**SUPPLIED ENTRIES:**
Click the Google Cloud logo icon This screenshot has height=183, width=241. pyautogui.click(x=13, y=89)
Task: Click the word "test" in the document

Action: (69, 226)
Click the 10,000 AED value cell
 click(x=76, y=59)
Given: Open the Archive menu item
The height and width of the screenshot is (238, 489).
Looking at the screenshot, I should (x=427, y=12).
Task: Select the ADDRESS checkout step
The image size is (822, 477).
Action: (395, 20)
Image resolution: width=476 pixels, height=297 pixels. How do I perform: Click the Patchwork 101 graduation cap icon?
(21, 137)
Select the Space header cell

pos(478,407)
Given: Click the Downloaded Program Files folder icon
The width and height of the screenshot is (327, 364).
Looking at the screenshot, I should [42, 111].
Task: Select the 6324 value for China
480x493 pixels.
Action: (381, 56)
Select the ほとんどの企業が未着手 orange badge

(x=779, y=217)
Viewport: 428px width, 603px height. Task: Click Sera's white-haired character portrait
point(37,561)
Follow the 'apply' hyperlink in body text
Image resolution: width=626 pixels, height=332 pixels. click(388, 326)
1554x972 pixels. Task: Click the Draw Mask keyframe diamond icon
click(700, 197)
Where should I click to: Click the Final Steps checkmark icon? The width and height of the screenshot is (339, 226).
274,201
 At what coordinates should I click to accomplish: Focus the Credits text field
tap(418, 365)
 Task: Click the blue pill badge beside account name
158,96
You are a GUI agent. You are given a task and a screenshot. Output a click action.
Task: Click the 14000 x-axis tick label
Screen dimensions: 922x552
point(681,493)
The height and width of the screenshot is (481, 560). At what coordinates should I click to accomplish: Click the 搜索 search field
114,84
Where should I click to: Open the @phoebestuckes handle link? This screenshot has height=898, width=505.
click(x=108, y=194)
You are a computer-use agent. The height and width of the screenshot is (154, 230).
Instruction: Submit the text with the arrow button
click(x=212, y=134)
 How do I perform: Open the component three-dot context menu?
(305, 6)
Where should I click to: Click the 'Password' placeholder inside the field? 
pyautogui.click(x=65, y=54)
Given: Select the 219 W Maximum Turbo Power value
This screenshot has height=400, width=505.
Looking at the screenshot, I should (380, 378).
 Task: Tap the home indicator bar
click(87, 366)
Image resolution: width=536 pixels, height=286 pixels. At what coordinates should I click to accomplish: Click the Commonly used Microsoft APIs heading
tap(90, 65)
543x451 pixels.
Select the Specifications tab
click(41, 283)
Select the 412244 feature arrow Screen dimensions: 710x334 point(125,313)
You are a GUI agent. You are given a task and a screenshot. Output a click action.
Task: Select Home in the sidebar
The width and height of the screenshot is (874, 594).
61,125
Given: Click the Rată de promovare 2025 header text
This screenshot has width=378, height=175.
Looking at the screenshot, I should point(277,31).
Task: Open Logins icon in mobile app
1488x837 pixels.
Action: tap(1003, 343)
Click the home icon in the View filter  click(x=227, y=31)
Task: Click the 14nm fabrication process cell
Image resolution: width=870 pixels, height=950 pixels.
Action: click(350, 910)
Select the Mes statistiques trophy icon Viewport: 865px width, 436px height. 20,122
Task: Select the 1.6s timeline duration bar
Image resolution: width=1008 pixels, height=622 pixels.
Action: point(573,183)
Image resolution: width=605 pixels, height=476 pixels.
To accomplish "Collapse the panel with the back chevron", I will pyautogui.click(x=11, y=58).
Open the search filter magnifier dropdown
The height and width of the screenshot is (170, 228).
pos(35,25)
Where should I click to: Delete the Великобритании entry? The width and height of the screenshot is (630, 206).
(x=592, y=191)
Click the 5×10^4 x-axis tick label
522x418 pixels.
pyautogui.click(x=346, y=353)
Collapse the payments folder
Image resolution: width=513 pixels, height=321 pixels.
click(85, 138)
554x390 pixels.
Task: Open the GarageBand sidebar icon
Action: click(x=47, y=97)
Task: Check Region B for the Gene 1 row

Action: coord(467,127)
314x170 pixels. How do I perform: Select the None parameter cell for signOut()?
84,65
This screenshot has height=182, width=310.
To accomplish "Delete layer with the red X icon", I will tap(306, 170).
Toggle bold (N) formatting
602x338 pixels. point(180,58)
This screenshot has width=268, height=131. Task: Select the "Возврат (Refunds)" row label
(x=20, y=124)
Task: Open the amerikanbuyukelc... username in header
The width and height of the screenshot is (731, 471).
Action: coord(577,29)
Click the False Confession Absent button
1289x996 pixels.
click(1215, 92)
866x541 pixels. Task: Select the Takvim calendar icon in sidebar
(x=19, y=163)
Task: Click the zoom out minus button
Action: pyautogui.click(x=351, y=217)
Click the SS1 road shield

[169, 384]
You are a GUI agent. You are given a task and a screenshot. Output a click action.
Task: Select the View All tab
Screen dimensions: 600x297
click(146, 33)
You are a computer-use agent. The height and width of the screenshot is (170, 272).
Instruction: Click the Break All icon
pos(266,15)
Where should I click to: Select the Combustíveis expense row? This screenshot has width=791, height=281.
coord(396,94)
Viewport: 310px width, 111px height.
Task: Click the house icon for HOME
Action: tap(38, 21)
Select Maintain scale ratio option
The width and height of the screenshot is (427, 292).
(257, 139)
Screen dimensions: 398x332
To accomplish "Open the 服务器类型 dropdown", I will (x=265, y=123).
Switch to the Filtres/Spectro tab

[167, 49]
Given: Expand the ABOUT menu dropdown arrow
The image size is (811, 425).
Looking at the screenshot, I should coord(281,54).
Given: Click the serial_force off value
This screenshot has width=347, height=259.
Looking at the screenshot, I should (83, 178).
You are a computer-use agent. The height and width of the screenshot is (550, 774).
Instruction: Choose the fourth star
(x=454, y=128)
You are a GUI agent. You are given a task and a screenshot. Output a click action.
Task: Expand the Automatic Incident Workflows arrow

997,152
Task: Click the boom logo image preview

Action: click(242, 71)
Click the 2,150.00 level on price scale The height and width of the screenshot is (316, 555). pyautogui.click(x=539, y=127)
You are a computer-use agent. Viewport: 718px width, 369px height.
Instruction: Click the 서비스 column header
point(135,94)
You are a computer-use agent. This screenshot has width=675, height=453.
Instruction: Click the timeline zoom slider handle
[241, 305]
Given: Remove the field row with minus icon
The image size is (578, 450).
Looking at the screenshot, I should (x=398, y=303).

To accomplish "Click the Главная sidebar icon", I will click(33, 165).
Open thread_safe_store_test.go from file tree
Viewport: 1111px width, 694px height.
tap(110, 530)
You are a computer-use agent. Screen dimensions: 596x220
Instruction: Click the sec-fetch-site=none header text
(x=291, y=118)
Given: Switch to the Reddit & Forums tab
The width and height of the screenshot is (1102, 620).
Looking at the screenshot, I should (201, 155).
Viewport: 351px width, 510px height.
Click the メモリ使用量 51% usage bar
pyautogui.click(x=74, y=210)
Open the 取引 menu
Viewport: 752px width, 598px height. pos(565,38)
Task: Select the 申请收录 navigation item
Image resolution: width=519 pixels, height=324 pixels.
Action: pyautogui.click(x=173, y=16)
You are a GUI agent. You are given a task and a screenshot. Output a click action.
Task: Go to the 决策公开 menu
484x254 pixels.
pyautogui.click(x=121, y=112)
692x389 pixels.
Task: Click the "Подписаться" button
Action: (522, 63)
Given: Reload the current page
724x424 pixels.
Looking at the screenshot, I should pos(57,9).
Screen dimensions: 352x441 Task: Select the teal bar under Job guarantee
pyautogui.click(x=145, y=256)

**EXERCISE PROMPT:** Please copy each entry. Leave nothing out.

**EXERCISE OUTPUT:**
Click the Google Cloud logo icon This screenshot has height=183, width=241. pyautogui.click(x=13, y=89)
Task: Click the word "test" in the document

Action: (69, 226)
Click the 10,000 AED value cell
 click(x=76, y=59)
Given: Open the Archive menu item
The height and width of the screenshot is (238, 489).
Looking at the screenshot, I should (x=427, y=12).
Task: Select the ADDRESS checkout step
The image size is (822, 477).
Action: (395, 20)
Image resolution: width=476 pixels, height=297 pixels. How do I perform: Click the Patchwork 101 graduation cap icon?
(21, 137)
Select the Space header cell

pos(478,407)
Given: Click the Downloaded Program Files folder icon
The width and height of the screenshot is (327, 364).
Looking at the screenshot, I should [42, 111].
Task: Select the 6324 value for China
480x493 pixels.
Action: (381, 56)
Select the ほとんどの企業が未着手 orange badge

(x=779, y=217)
Viewport: 428px width, 603px height. Task: Click Sera's white-haired character portrait
point(37,561)
Follow the 'apply' hyperlink in body text
Image resolution: width=626 pixels, height=332 pixels. click(388, 326)
1554x972 pixels. Task: Click the Draw Mask keyframe diamond icon
click(700, 197)
Where should I click to: Click the Final Steps checkmark icon? The width and height of the screenshot is (339, 226).
274,201
 At what coordinates should I click to accomplish: Focus the Credits text field
tap(418, 365)
 Task: Click the blue pill badge beside account name
158,96
You are a GUI agent. You are given a task and a screenshot. Output a click action.
Task: Click the 14000 x-axis tick label
Screen dimensions: 922x552
point(681,493)
The height and width of the screenshot is (481, 560). At what coordinates should I click to accomplish: Click the 搜索 search field
114,84
Where should I click to: Open the @phoebestuckes handle link? This screenshot has height=898, width=505.
click(x=108, y=194)
You are a computer-use agent. The height and width of the screenshot is (154, 230).
Instruction: Submit the text with the arrow button
click(x=212, y=134)
 How do I perform: Open the component three-dot context menu?
(305, 6)
Where should I click to: Click the 'Password' placeholder inside the field? 
pyautogui.click(x=65, y=54)
Given: Select the 219 W Maximum Turbo Power value
This screenshot has height=400, width=505.
Looking at the screenshot, I should (380, 378).
 Task: Tap the home indicator bar
click(87, 366)
Image resolution: width=536 pixels, height=286 pixels. At what coordinates should I click to accomplish: Click the Commonly used Microsoft APIs heading
tap(90, 65)
543x451 pixels.
Select the Specifications tab
click(41, 283)
Select the 412244 feature arrow Screen dimensions: 710x334 point(125,313)
You are a GUI agent. You are given a task and a screenshot. Output a click action.
Task: Select Home in the sidebar
The width and height of the screenshot is (874, 594).
61,125
Given: Click the Rată de promovare 2025 header text
This screenshot has width=378, height=175.
Looking at the screenshot, I should point(277,31).
Task: Open Logins icon in mobile app
1488x837 pixels.
Action: tap(1003, 343)
Click the home icon in the View filter  click(x=227, y=31)
Task: Click the 14nm fabrication process cell
Image resolution: width=870 pixels, height=950 pixels.
Action: click(350, 910)
Select the Mes statistiques trophy icon Viewport: 865px width, 436px height. 20,122
Task: Select the 1.6s timeline duration bar
Image resolution: width=1008 pixels, height=622 pixels.
Action: point(573,183)
Image resolution: width=605 pixels, height=476 pixels.
To accomplish "Collapse the panel with the back chevron", I will pyautogui.click(x=11, y=58).
Open the search filter magnifier dropdown
The height and width of the screenshot is (170, 228).
pos(35,25)
Where should I click to: Delete the Великобритании entry? The width and height of the screenshot is (630, 206).
(x=592, y=191)
Click the 5×10^4 x-axis tick label
522x418 pixels.
pyautogui.click(x=346, y=353)
Collapse the payments folder
Image resolution: width=513 pixels, height=321 pixels.
click(85, 138)
554x390 pixels.
Task: Open the GarageBand sidebar icon
Action: click(x=47, y=97)
Task: Check Region B for the Gene 1 row

Action: coord(467,127)
314x170 pixels. How do I perform: Select the None parameter cell for signOut()?
84,65
This screenshot has height=182, width=310.
To accomplish "Delete layer with the red X icon", I will tap(306, 170).
Toggle bold (N) formatting
602x338 pixels. point(180,58)
This screenshot has width=268, height=131. Task: Select the "Возврат (Refunds)" row label
(x=20, y=124)
Task: Open the amerikanbuyukelc... username in header
The width and height of the screenshot is (731, 471).
Action: coord(577,29)
Click the False Confession Absent button
1289x996 pixels.
click(1215, 92)
866x541 pixels. Task: Select the Takvim calendar icon in sidebar
(x=19, y=163)
Task: Click the zoom out minus button
Action: pyautogui.click(x=351, y=217)
Click the SS1 road shield

[169, 384]
You are a GUI agent. You are given a task and a screenshot. Output a click action.
Task: Select the View All tab
Screen dimensions: 600x297
click(146, 33)
You are a computer-use agent. The height and width of the screenshot is (170, 272).
Instruction: Click the Break All icon
pos(266,15)
Where should I click to: Select the Combustíveis expense row? This screenshot has width=791, height=281.
coord(396,94)
Viewport: 310px width, 111px height.
Task: Click the house icon for HOME
Action: tap(38, 21)
Select Maintain scale ratio option
The width and height of the screenshot is (427, 292).
(257, 139)
Screen dimensions: 398x332
To accomplish "Open the 服务器类型 dropdown", I will (x=265, y=123).
Switch to the Filtres/Spectro tab

[167, 49]
Given: Expand the ABOUT menu dropdown arrow
The image size is (811, 425).
Looking at the screenshot, I should coord(281,54).
Given: Click the serial_force off value
This screenshot has width=347, height=259.
Looking at the screenshot, I should (83, 178).
You are a computer-use agent. The height and width of the screenshot is (550, 774).
Instruction: Choose the fourth star
(x=454, y=128)
You are a GUI agent. You are given a task and a screenshot. Output a click action.
Task: Expand the Automatic Incident Workflows arrow

997,152
Task: Click the boom logo image preview

Action: click(242, 71)
Click the 2,150.00 level on price scale The height and width of the screenshot is (316, 555). pyautogui.click(x=539, y=127)
You are a computer-use agent. Viewport: 718px width, 369px height.
Instruction: Click the 서비스 column header
point(135,94)
You are a computer-use agent. This screenshot has width=675, height=453.
Instruction: Click the timeline zoom slider handle
[241, 305]
Given: Remove the field row with minus icon
The image size is (578, 450).
Looking at the screenshot, I should (x=398, y=303).

To accomplish "Click the Главная sidebar icon", I will click(33, 165).
Open thread_safe_store_test.go from file tree
Viewport: 1111px width, 694px height.
tap(110, 530)
You are a computer-use agent. Screen dimensions: 596x220
Instruction: Click the sec-fetch-site=none header text
(x=291, y=118)
Given: Switch to the Reddit & Forums tab
The width and height of the screenshot is (1102, 620).
Looking at the screenshot, I should (201, 155).
Viewport: 351px width, 510px height.
Click the メモリ使用量 51% usage bar
pyautogui.click(x=74, y=210)
Open the 取引 menu
Viewport: 752px width, 598px height. pos(565,38)
Task: Select the 申请收录 navigation item
Image resolution: width=519 pixels, height=324 pixels.
Action: pyautogui.click(x=173, y=16)
You are a GUI agent. You are given a task and a screenshot. Output a click action.
Task: Go to the 决策公开 menu
484x254 pixels.
pyautogui.click(x=121, y=112)
692x389 pixels.
Task: Click the "Подписаться" button
Action: (522, 63)
Given: Reload the current page
724x424 pixels.
Looking at the screenshot, I should pos(57,9).
Screen dimensions: 352x441 Task: Select the teal bar under Job guarantee
pyautogui.click(x=145, y=256)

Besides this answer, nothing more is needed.